Like Archibald Garrod, Charcot's son was also influenced by his father's personality. Jean-Baptiste Charcot first became a physician trained in neurology and, whereas later he turned to polar exploration, he remained influenced by his early background. Commenting on his lifetime experience in a report Titres et travaux scientifiques presented in 1921, he linked it `to the education and the scientific method that I was lucky enough to undergo in the hard and inflexible school of my father, professor Charcot... .
Garrod and Charcot
Regardless of differences due to their origins and to their professional activities, Garrod and Charcot engraved their names in the history of medicine, particularly that of rheumatology. Each had a flourishing private practice and had climbed high up the social ladder in his country, but what is far more interesting is their thought processes.
Both focused their approach on rheumatism as opposed to gout, which was the main osteoarticular reference in their day. As clinicians with a science-based education, they both adopted a methodology whose analysis offers today's rheumatologists, especially those in training, useful models for an improved understanding of both nosology and pathology. The latter was represented mainly by physiopathology in Garrod's work and by anatomopathology in Charcot's work. It must also be remembered that both Garrod and Charcot belonged to the same generation and understood each other's language; they therefore appreciated and respected each other [22].
In the preface to the third edition of his Treatise on rheumatic gout, Garrod commented on the French translation done at Charcot's request, writing that he feels it incumbent on him to acknowledge his obligations to the numerous original notes appended by Dr Charcot, of Paris, whose investigations on the subject are of European celebrity.
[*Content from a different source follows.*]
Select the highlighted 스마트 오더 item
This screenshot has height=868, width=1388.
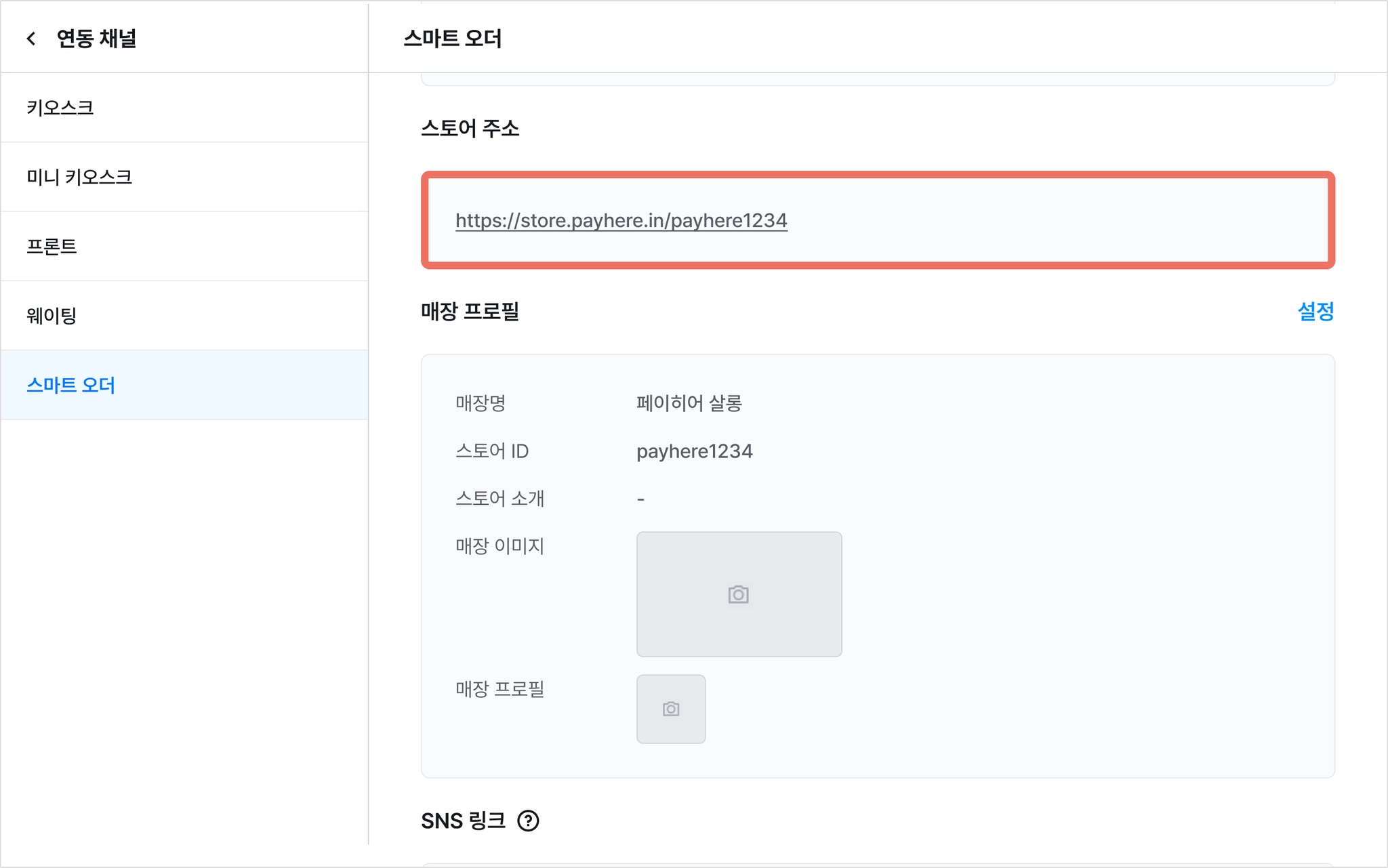pos(184,385)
Charcot was also often quoted in a study published by Archibald Garrod, during his father's lifetime, on the role of the nervous system in rheumatoid arthritis [20].
In a foreword to the French translation of the second edition of Garrod's treatise, Charcot wrote It is an incontested fact that the valuable works of pathological chemistry and histology which have already made known to us the name of Mr Garrod, open up an era of positive knowledge for theory on gout. Concerning the term rheumatoid arthritis, he added: The reader is thus able to appreciate the radical differences which differentiate this disease from gout, with which it is still very often confused.
Conclusion
Selected chapters from the history of medicine offer models whose enduring vitality can provide fundamental insight into present-day and even future problems in rheumatology. Without underestimating the value of the popular perception of rheumatism, a physician must consider rheumatic diseases both nosologically and pathologically, recognizing the distinction between the two approaches, even though they are often intermingled in practice because of semantic ambiguities. As we have shown, this distinction may be illustrated by studying the works of earlier physicians such as Alfred Baring Garrod and Jean-Martin Charcot, whose rigorous methodology can still provide invaluable models for today's rheumatologists, especially during their training.